Ahead of the Asia Cup Group Stage match between Bangladesh and Afghanistan, there was a feeling that the brand of cricket and tactics applied by the Tigers would be different.
The cricket would be more fearless and fresh under new captain Shakib Al Hasan and technical consultant (fancier term for head coach) Sridharan Sriram.
Unfortunately, that was not entirely the case as Bangladesh eventually lost the match by seven wickets against a team that played the more fearless cricket in the end.
At the end of the day, three decisions by captain Shakib could have been made differently and it probably would have changed the complexion of the match, and in favour of the Tigers.
Winning the toss and choosing not to bowl
At the time of the toss, the new T20I captain received a raucous reception from Bangladeshi fans at Sharjah.
That only continued once the T20I captain for the third time won the toss.
What didn't make full sense was when he chose to bat first.
Bangladesh are traditionally poor chasers in T20I cricket but as results in the last T20I World Cup played in the same country showed, batting second gives you the advantage.
Australia won the tournament on the back of batting second in most of the matches and winning them.
There is generally dew in the second innings and the best bowling conditions are at the beginning of the first innings.
For Shakib and Sriram - who have been looking to play T20I cricket the way other top teams play it - to take the more conservative approach of batting first made little sense.
The slow start and loss of early wickets only proved that this was the wrong decision.
If Bangladesh had bowled first and restricted Afghanistan, they would have stood a better chance, or at least given themselves an opportunity to try something different and see if things fare better.
Afif not batting at number four as promised
There was talk from the management that the newly appointed vice-captain for the Asia Cup, Afif Hossain would be batting and number four.
Fans had been calling for Afif to get a move up the order as the left-hander had been one of the few Bangladesh batters to have some positive form leading into the tournament.
But once Bangladesh had lost both their openers, in came Mushfiqur Rahim at number four, instead of Afif, who had been slated for the spot.
Perhaps it was done because Shakib Al Hasan was at the crease and the team management wanted to go with a left-right batting combination instead of having two left-handers, especially with Mujeeb Ur Rahman bowling.
Perhaps it was to try and protect Afif from the early onslaught by the Afghan bowlers and get the more experienced Mushfiqur at the crease to steady things with Shakib, but that didn't pay off as Mushfiq lasted just four deliveries and Afif was in.
It was another decision where a more conservative approach was taken, as had been the case under the previous captain and coach Mahmudullah Riyad and Russell Domingo.
Afif played an unremarkable innings of 12 runs from 15 balls before falling prey to Rashid Khan's leg-spin.

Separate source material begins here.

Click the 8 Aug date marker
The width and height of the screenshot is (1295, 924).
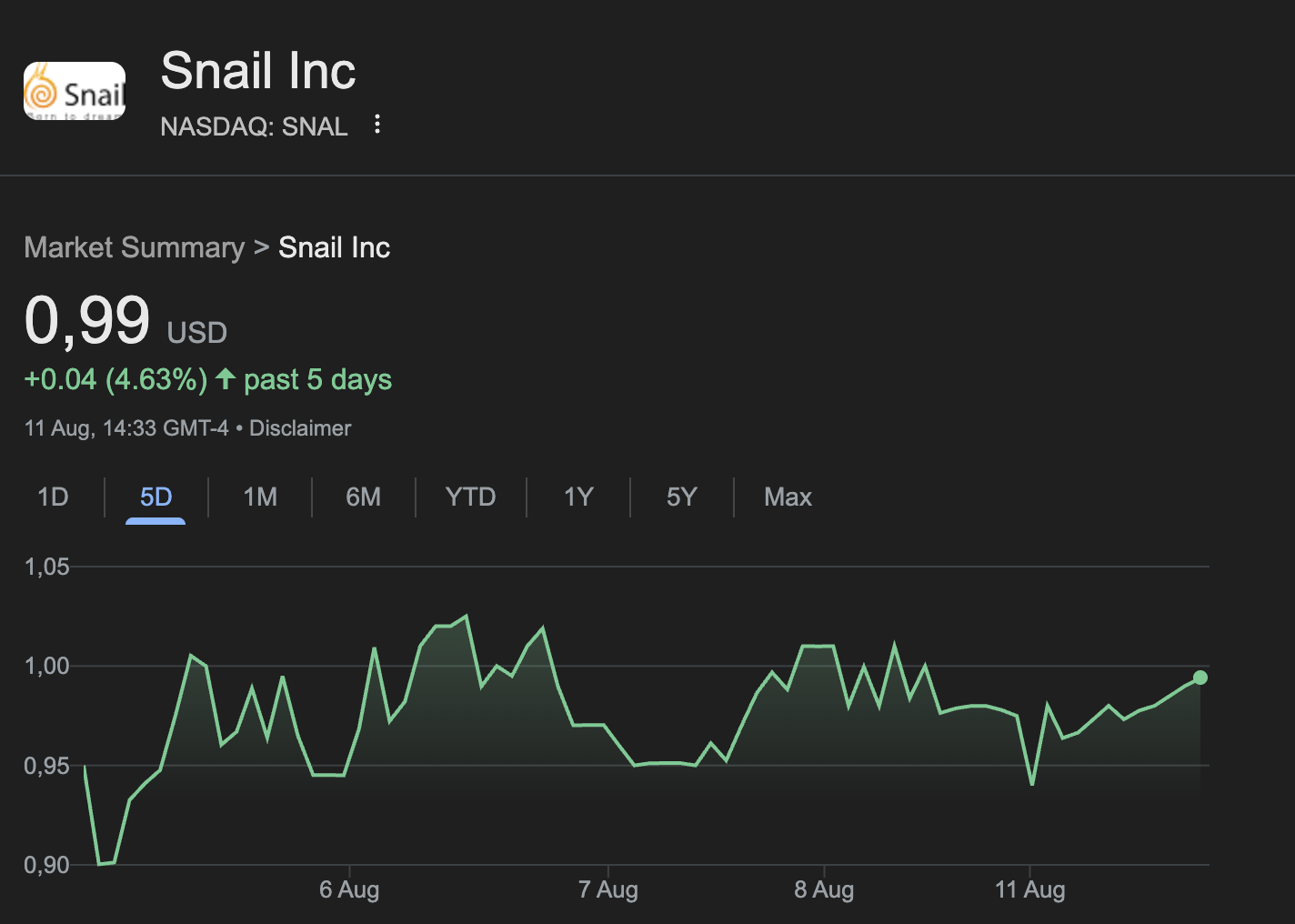(x=824, y=889)
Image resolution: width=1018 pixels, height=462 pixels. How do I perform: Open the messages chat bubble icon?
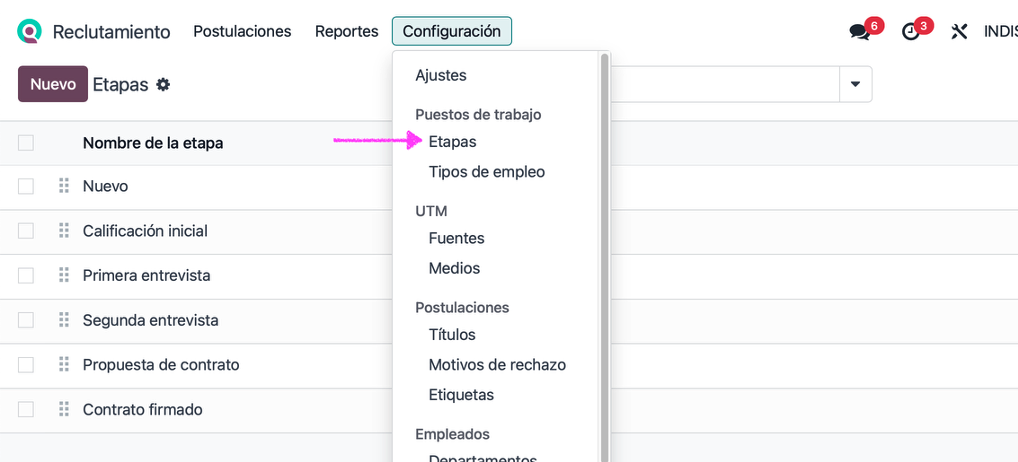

The death over bowling changes
Bangladesh's bowlers had fought hard and helped them claw their way back into the game, despite having to defend just 127 runs from 120 balls.
After the 14th over, Afghanistan needed 63 runs from just 36 balls and pressure was mounting on them.
Mosaddek Hossain, who was having a good game with the bat (top-scoring with 48 not out from 31 balls) and then ball (having removed the Afghanistan captain Mohammad Nabi in his previous over) was not allowed to continue bowling in the 15th over.
Instead, Shakib turned to the pace of Taskin Ahmed, who had started decently, but in that over, conceded two boundaries and gave away 11 runs.
That gave the Afghanistan chase some momentum and in the next over, Mahedi Hasan conceded nine runs, still two less than what Taskin conceded and below the asking rate of over 10.
That should have given Shakib the hint that spin would be the way to go with two overs left from Mosaddek and Mahmudullah not given a bowl at all.
But instead, Shakib brought on Mustafizur Rahman, and he struggled to maintain his lines and lengths as he conceded 17 runs and the equation was then an easy 26 needed off 18 balls.
Mahmudullah is known to bowl well at the death and Mosaddek was looking dangerous with the ball and having them bowl could have been the aggressive, out-of-the-box thinking that was needed here but Shakib chose the more conventional option here again.
In the end, more than the loss, Bangladesh will be disappointed in their decisions and lack of proactive thinking in key moments in the match.
They had promised to take a fresher approach to the way they had been playing T20I cricket but failed to do any of that in the first match here.
There is still a chance for Bangladesh to qualify through to the next round with a win over Sri Lanka which takes place at 8:00 pm (Bangladesh standard time) on Thursday in Dubai.
But more than wins and losses, the way they have played in the first match needs to change if they want to make this stint of Shakib as captain count for something and take the team in a positive direction for the long-term future.
It's still early days in Shakib and Sriram's tenure and fans will hope that they can learn from past mistakes and truly change the way they team approaches and plays T20I cricket.